Work to do: Can you give back the rows from the line containing "Given: Click the Sub Mask input field" through the line containing "Looking at the screenshot, I should 275,283.", changing "input field" to "text box" and leaving everything else untouched?

Records for processing:
★ ★ ★ ★ ★
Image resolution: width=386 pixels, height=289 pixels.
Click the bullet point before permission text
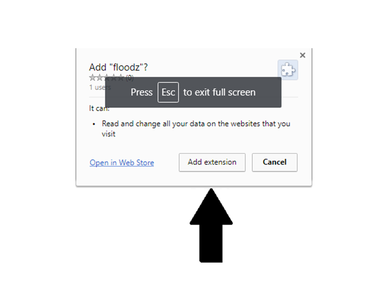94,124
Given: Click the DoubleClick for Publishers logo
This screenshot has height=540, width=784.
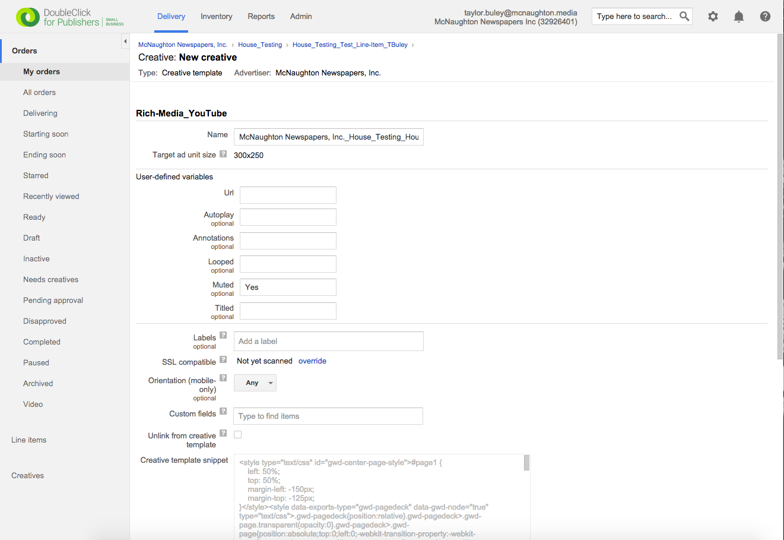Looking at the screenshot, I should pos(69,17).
★ ★ ★ ★ ★
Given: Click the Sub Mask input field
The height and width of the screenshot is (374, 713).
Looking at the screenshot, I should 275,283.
★ ★ ★ ★ ★
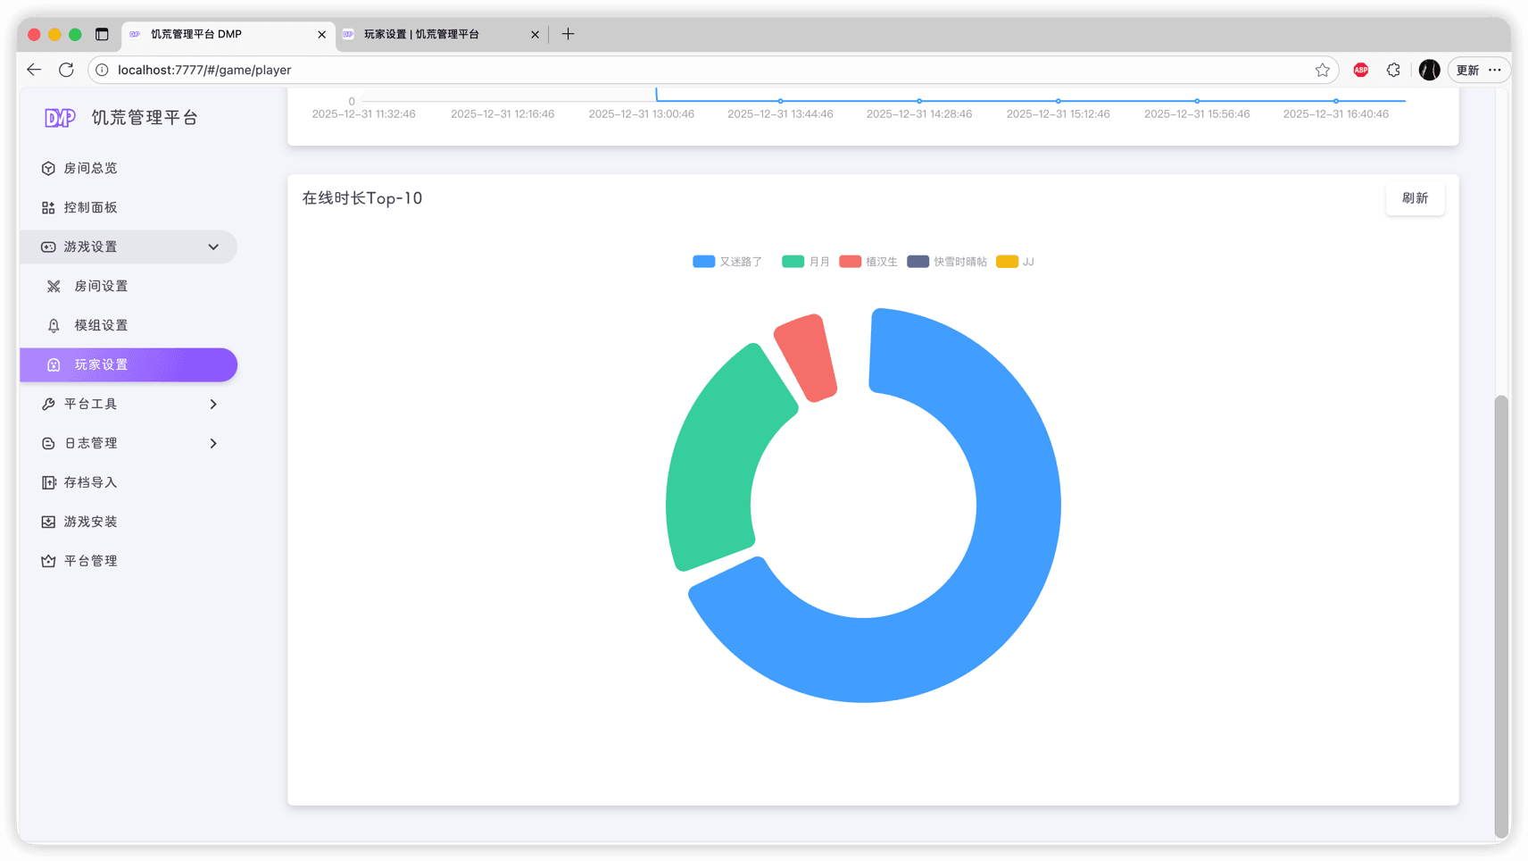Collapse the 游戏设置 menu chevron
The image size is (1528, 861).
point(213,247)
★ ★ ★ ★ ★
Solution for this exercise:
Given: Click the Sub Mask text box
The height and width of the screenshot is (374, 713).
Looking at the screenshot, I should 275,283.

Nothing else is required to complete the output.